### [PROBLEMS AND TASKS]
**1.** Decide whether each statement below agrees with the article on the sugar pricing dispute, answering yes or no and quoting the deciding words from the article: (a) The shares rose 26 per cent on the news. (b) British Sugar owns the entire UK sugar beet crop. (c) A resolution of the complaint is expected soon.
**2.** Write a continuation of the article on the sugar pricing dispute, beginning after its final sentence.

Real Good Food Company's (RGD) sugar distribution subsidiary, Napier Brown, has become embroiled in a pricing dispute with British Sugar which has knocked trading and is likely to lead to a small pre-tax loss this year.
February 25, 2014

Real Good Food Company's (RGD) sugar distribution subsidiary, Napier Brown, has become embroiled in a pricing dispute with British Sugar which has knocked trading and is likely to lead to a small pre-tax loss this year. The news caused the shares to plummet 26 per cent, although they have since clawed back some lost ground, rising 9 per cent on Monday to 51p.

IC TIP: Buy at 51p

The disagreement saw British Sugar withhold sugar supplies from Napier until it acquiesced and agreed to pay the imposed price, as it was under pressure to maintain supply to its own customers. Napier Brown then lodged a complaint with the Office of Fair Trading (OFT), alleging that British Sugar, which owns the entire UK sugar beet crop, had abused its dominant market position by forcing Napier to pay an anti-competitive price for sugar. Napier claims this is preventing it from competing commercially, putting short-term financial pressure on the company and is ultimately threatening its existence in the market.

Pieter Totté, chief executive of Real Good Food Company, said: "Given the progress elsewhere within the group, it's disappointing that we find ourselves in the position where a major supplier is, in our view, abusing its dominant market position. If British Sugar is allowed to impose a price on Napier Brown, its largest customer and the UK's largest reseller of sugar, without any reference to market pricing, the consequent impact on UK customers and consumers would be significant."

Napier sources sugar from the UK, mainland Europe and all around the world, for customers in the UK. But because of the way the EU sugar quota system works, Napier Brown is in the odd situation of being British Sugar's largest customer, but also its biggest rival.

The complaint has been referred to the new Competition and Markets Authority and, if successful, it could result in a significant fine for British Sugar. But a resolution is unlikely to be reached any time soon.

The news comes as the EU and world sugar prices have experienced sharp declines. Associated British Foods (ABF), the parent company of British Sugar, warned on Monday that revenue and profit from sugar in the first half of the year would be substantially lower due to falling prices, putting pressure on revenue and margins.

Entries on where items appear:
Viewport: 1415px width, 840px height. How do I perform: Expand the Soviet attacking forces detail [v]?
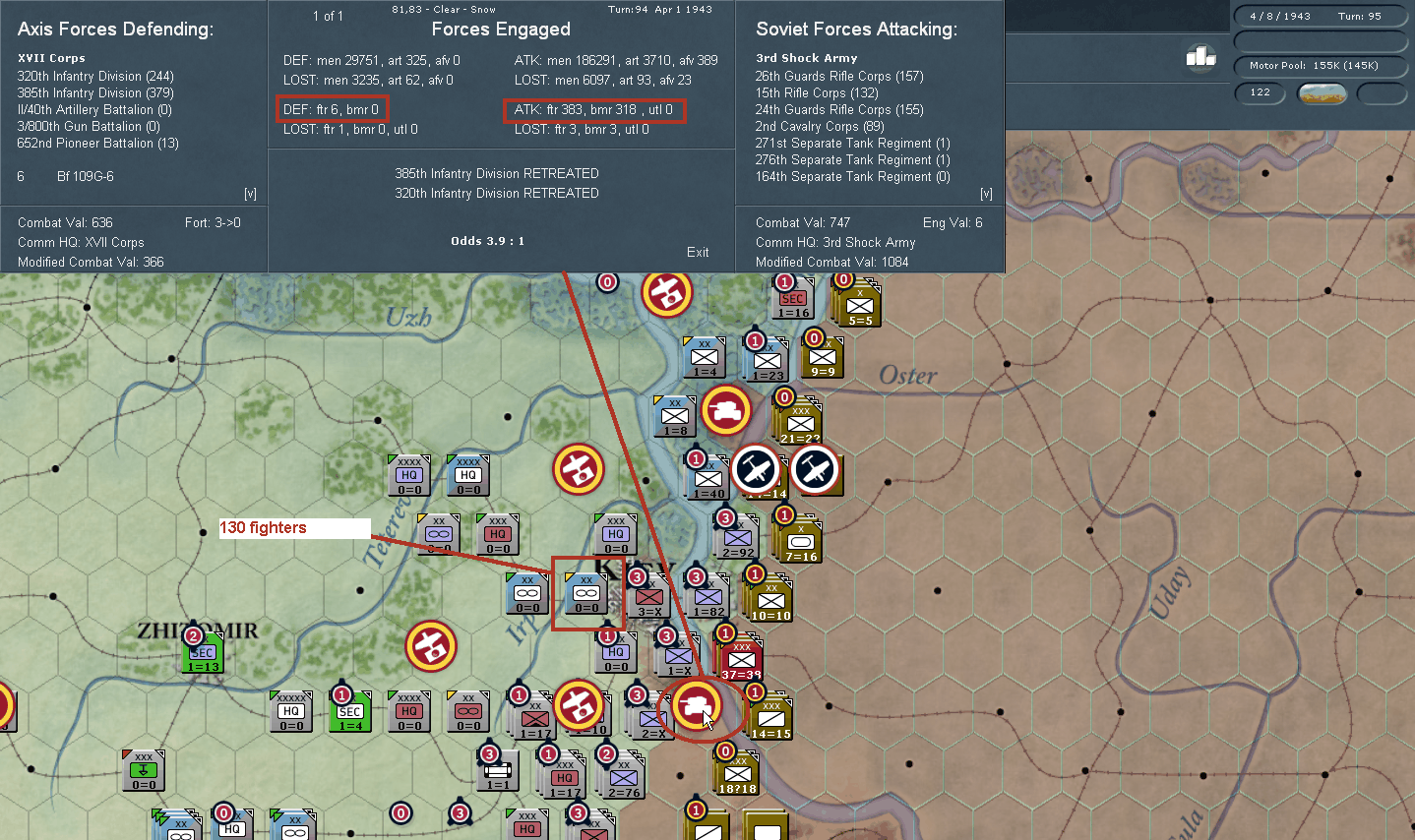(986, 194)
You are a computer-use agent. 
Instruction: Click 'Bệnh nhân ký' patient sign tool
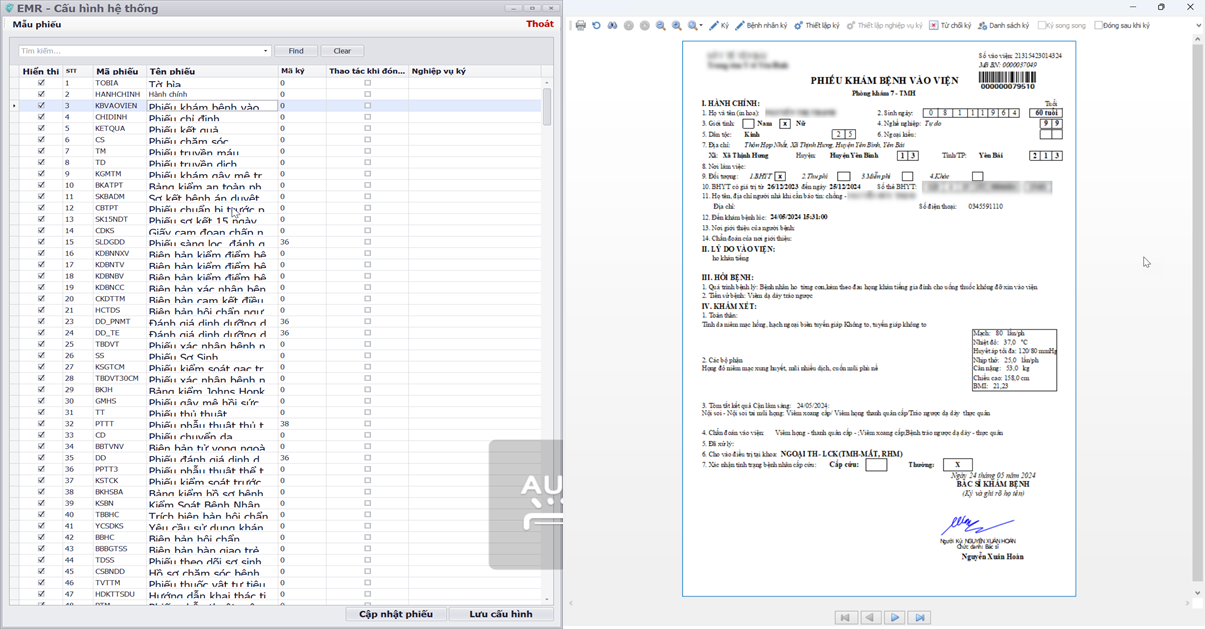[x=761, y=26]
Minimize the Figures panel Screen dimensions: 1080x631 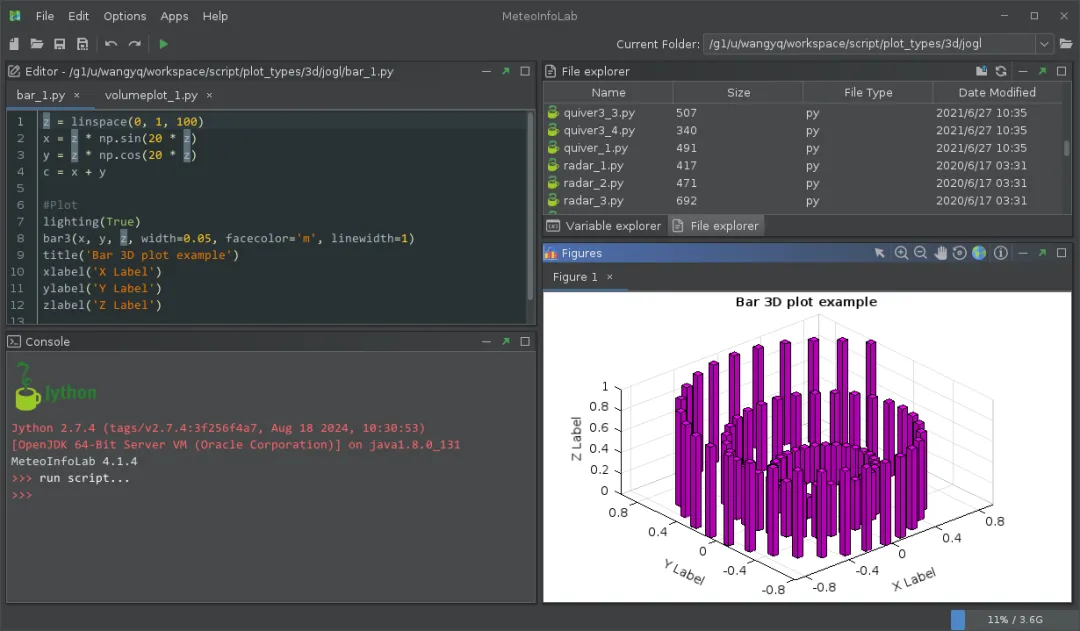1022,253
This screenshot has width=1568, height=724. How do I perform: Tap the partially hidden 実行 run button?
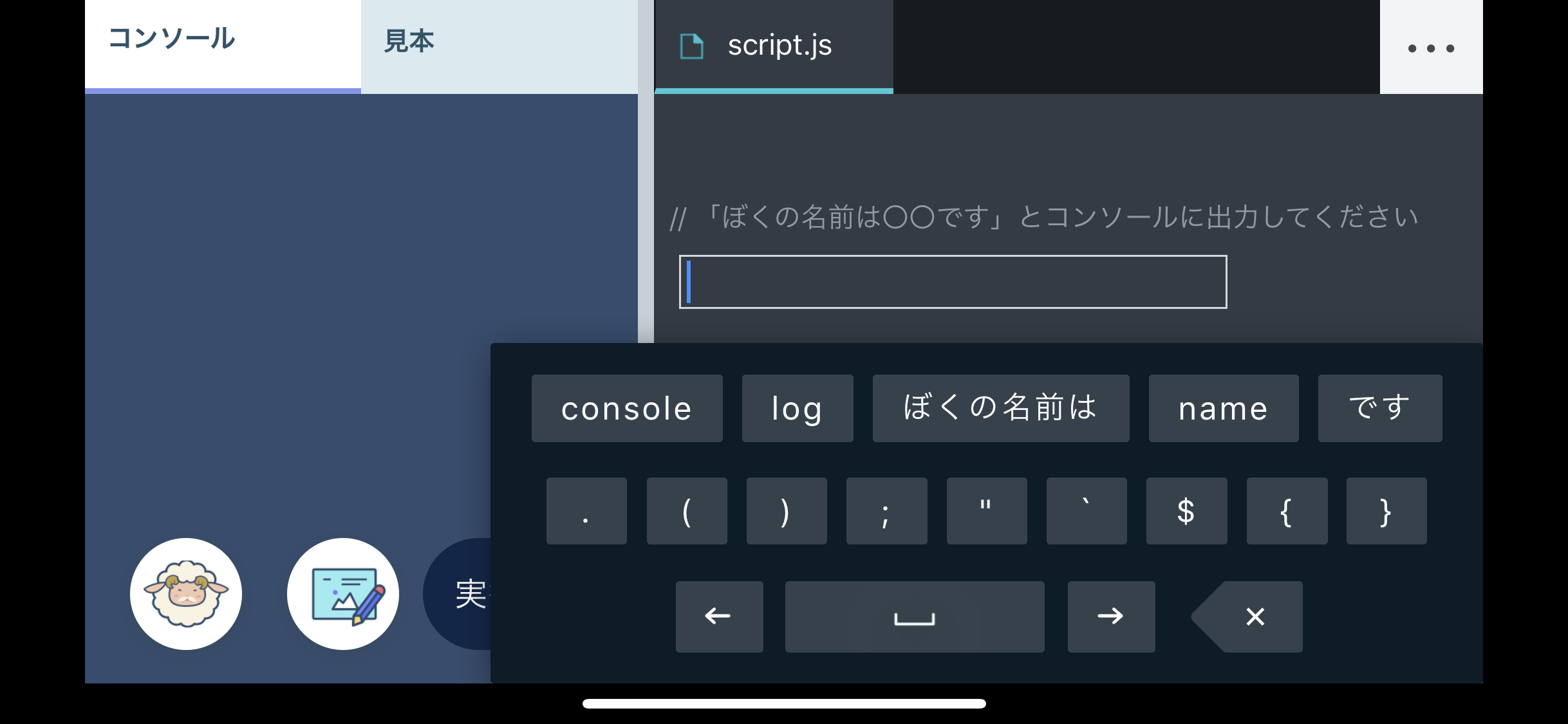click(458, 593)
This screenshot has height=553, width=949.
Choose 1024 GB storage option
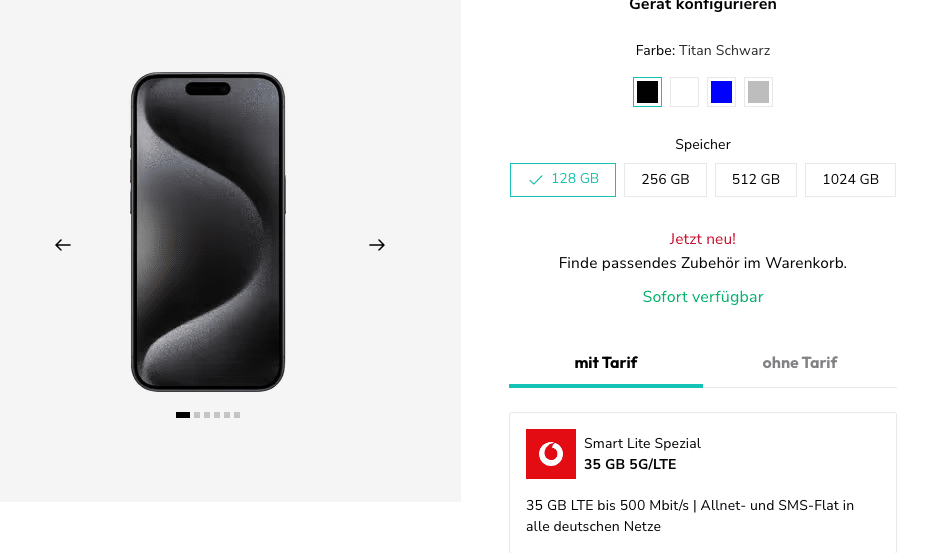click(x=850, y=180)
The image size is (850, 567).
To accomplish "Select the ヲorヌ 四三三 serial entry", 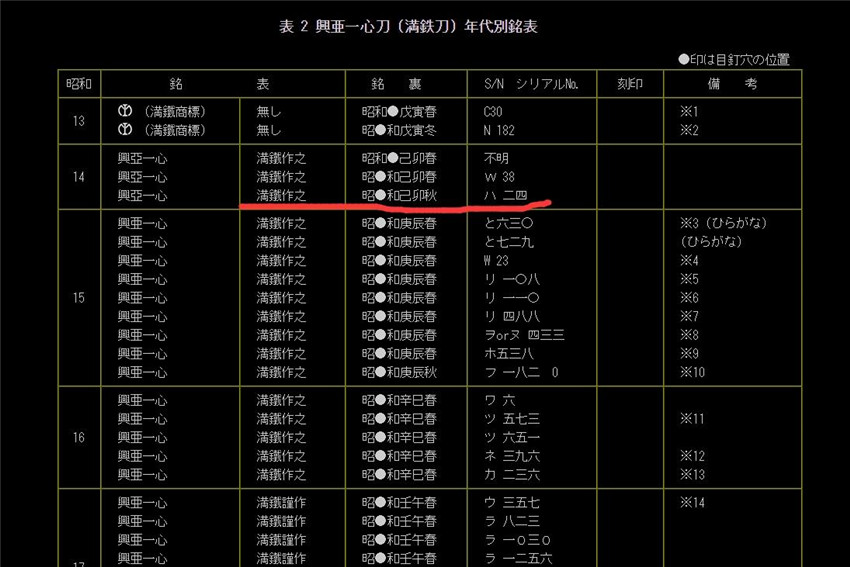I will pyautogui.click(x=526, y=335).
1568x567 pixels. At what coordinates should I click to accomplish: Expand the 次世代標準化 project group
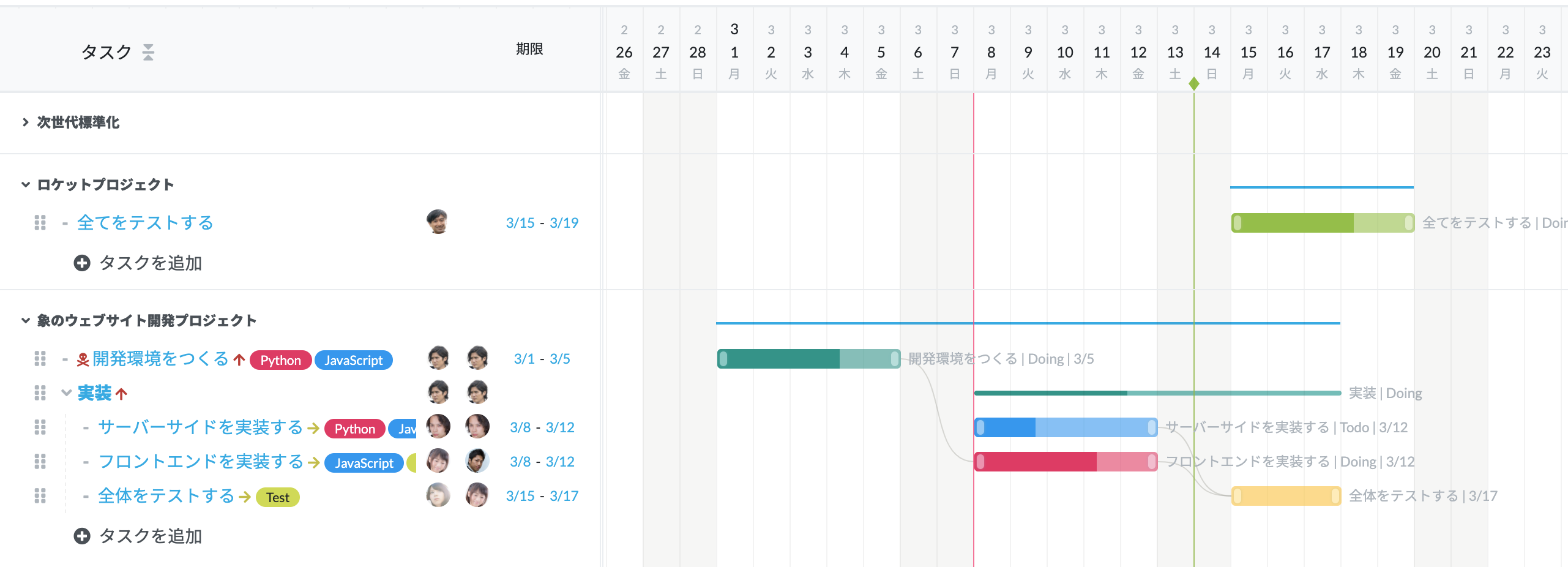click(25, 122)
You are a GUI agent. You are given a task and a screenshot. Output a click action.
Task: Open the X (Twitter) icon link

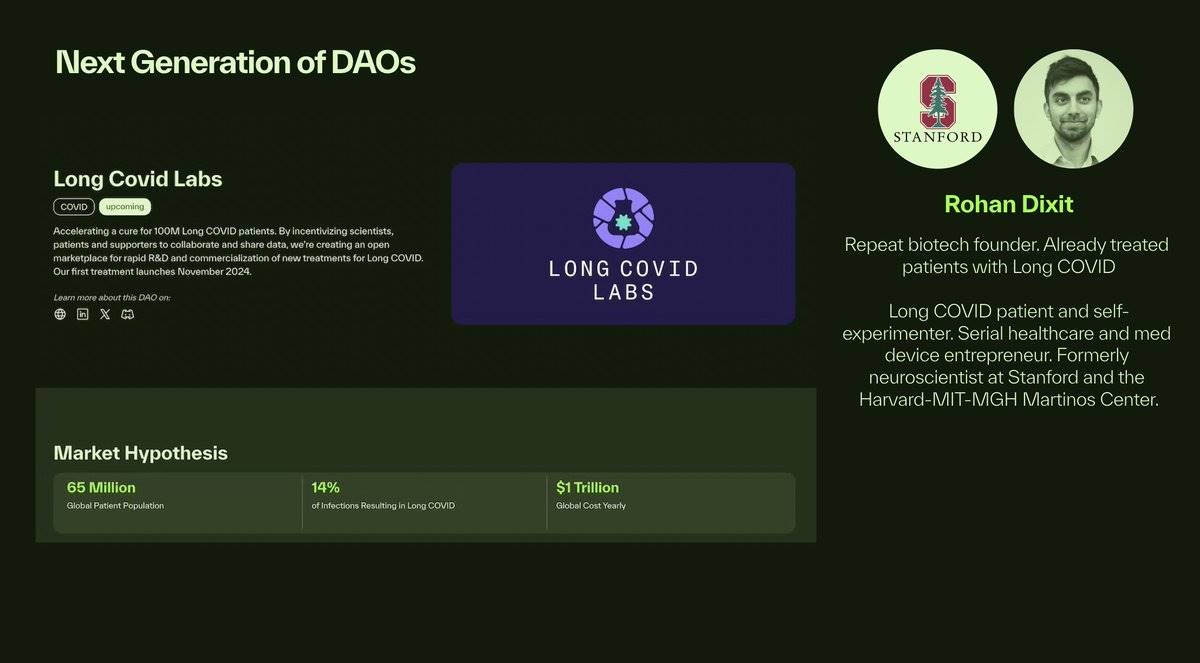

### [RESPONSES TO THE EXERCISE]
**1.**
(a) No: "The news caused the shares to plummet 26 per cent"
(b) Yes: "British Sugar, which owns the entire UK sugar beet crop"
(c) No: "But a resolution is unlikely to be reached any time soon."

**2.**
Napier Brown says it is confident in its case and claims it has evidence that British Sugar is in breach of commitments it made to the EU Competition Authorities in 1988 after it was fined for abusing its dominant position. Napier also claims that British Sugar is in breach of an agreement reached between the two companies dating from 1990 on how selling prices are arrived at.

"We play an important role in the UK's sugar industry, bringing competition to a market where there is a monopoly supplier of beet sugar," a spokesman said. "We have operated in this market for the past 25 years on the basis of the EU Commission findings of 1988. As British Sugar's market share has if anything strengthened since, there is no reason why the 1988 commitments should not remain in force.We will fiercely resist any pricing behaviour designed to force us out of the market."

A spokesman for British Sugar said: "The matter was recently considered by the relevant regulator, the OFT which has undertaken a preliminary high level assessment, listened to the respective parties and in February took a decision not to open an investigation. We understand that the OFT will make the CMA aware of the complaint and its decision not to investigate. British Sugar is confident that were the CMA or any other regulator to look at this matter it would find that British Sugar has acted appropriately."

The short-term impact on Napier Brown and Garrett Ingredients' results will be significant this financial year. Broker Shore Capital has therefore cut group operating profit forecasts by 89 per cent to £900,000.